Example data, as Tyler said, is important. I interpreted your question differently because I thought your data was different. I didn't take the - as a literal subtraction of numerics, but a combination of variables.
DF <- expand.grid(market = LETTERS[1:5],
date = Sys.Date()+(0:5),
sitename = letters[1:2])
n <- nrow(DF)
DF$impression <- sample(100, n, replace=TRUE)
DF$clicks <- sample(100, n, replace=TRUE)
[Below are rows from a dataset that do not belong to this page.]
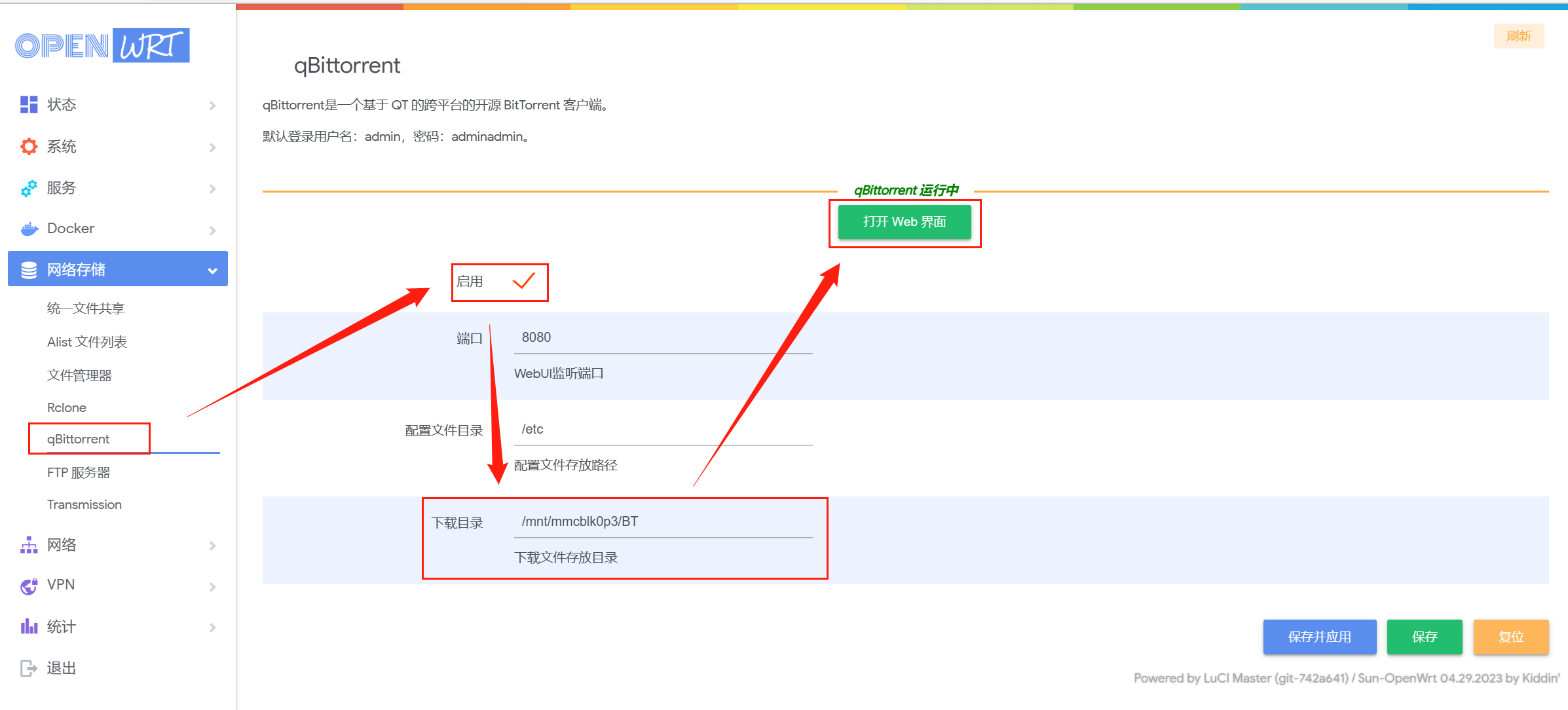
Task: Toggle the 启用 enable checkbox
Action: coord(523,282)
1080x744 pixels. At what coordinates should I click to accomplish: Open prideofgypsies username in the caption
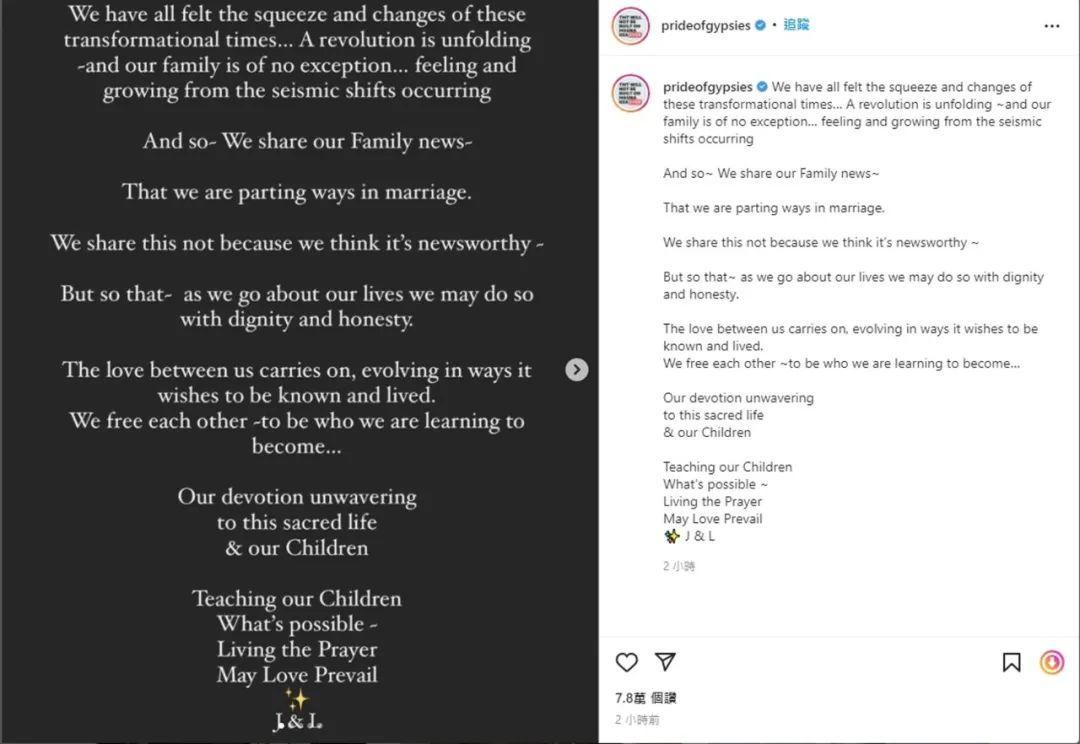(707, 87)
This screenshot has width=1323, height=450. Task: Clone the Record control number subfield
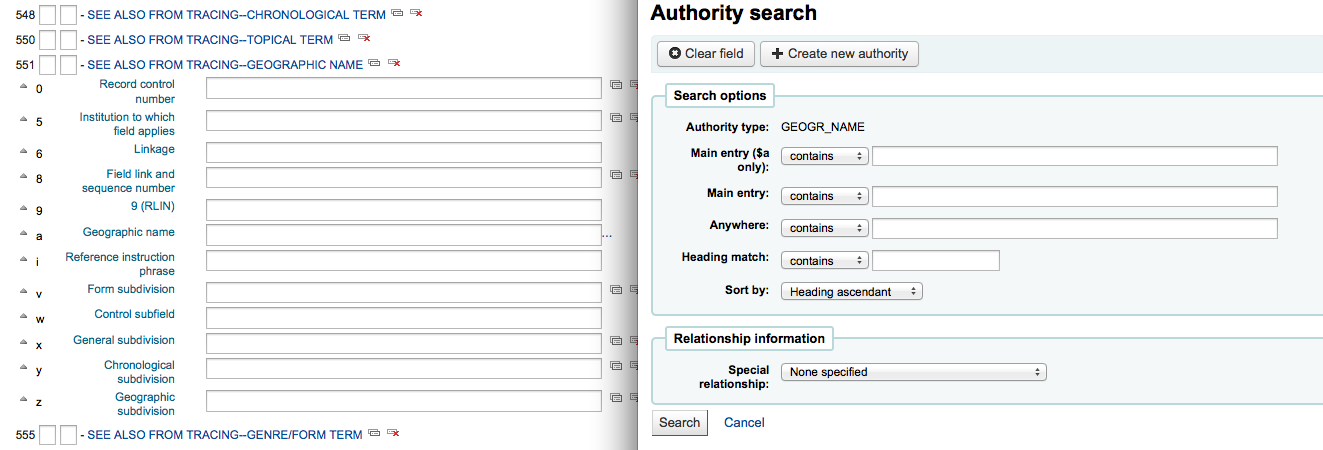click(x=616, y=86)
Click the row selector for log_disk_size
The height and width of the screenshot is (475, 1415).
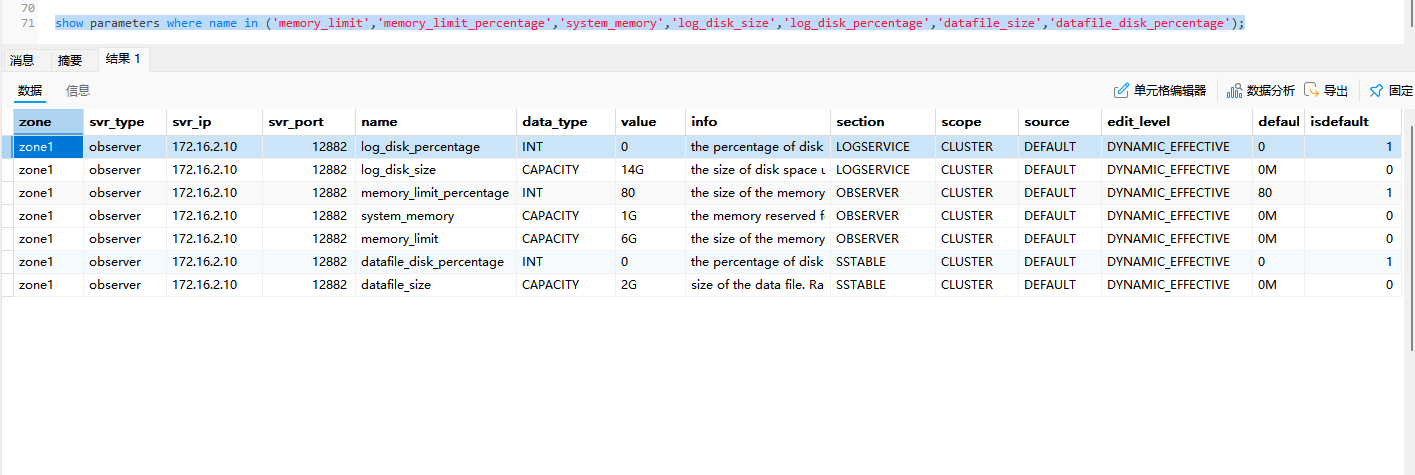(x=7, y=170)
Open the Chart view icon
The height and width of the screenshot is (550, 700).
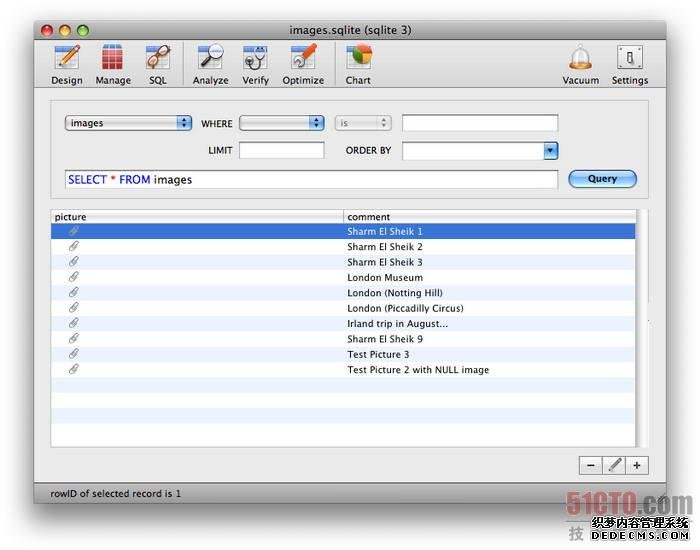pyautogui.click(x=358, y=59)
I find the reshape2 package useful for these sort of transpositions/transformations/rearrangements.
library("reshape2")
dcast(melt(DF, id.vars=c("market","date","sitename")),
market+date~sitename+variable)
gives
market date a_impression a_clicks b_impression b_clicks
1 A 2012-02-28 74 97 11 71
2 A 2012-02-29 34 30 88 35
3 A 2012-03-01 40 85 40 49
4 A 2012-03-02 46 12 99 20
5 A 2012-03-03 6 95 85 56
6 A 2012-03-04 61 61 42 64
7 B 2012-02-28 4 53 74 9
8 B 2012-02-29 43 27 92 59
9 B 2012-03-01 34 26 86 43
10 B 2012-03-02 81 47 84 35
11 B 2012-03-03 3 5 91 48
12 B 2012-03-04 19 26 99 21
13 C 2012-02-28 22 31 100 53
14 C 2012-02-29 40 83 95 27
15 C 2012-03-01 78 89 81 29
16 C 2012-03-02 57 55 79 87
17 C 2012-03-03 37 61 3 97
18 C 2012-03-04 83 61 41 77
19 D 2012-02-28 81 18 47 3
20 D 2012-02-29 90 100 17 83
21 D 2012-03-01 12 40 35 93
22 D 2012-03-02 85 14 63 67
23 D 2012-03-03 63 53 29 58
24 D 2012-03-04 40 79 56 70
25 E 2012-02-28 97 62 68 31
26 E 2012-02-29 24 84 17 63
27 E 2012-03-01 94 93 32 2
28 E 2012-03-02 6 26 86 26
29 E 2012-03-03 100 34 37 80
30 E 2012-03-04 89 87 72 11
The column names have a _ between them rather than a -, but you can change that if you want. I wouldn't recommend it, though, because then you will have problems later referencing the column since the - will be taken as subtraction (you would need to quote the name).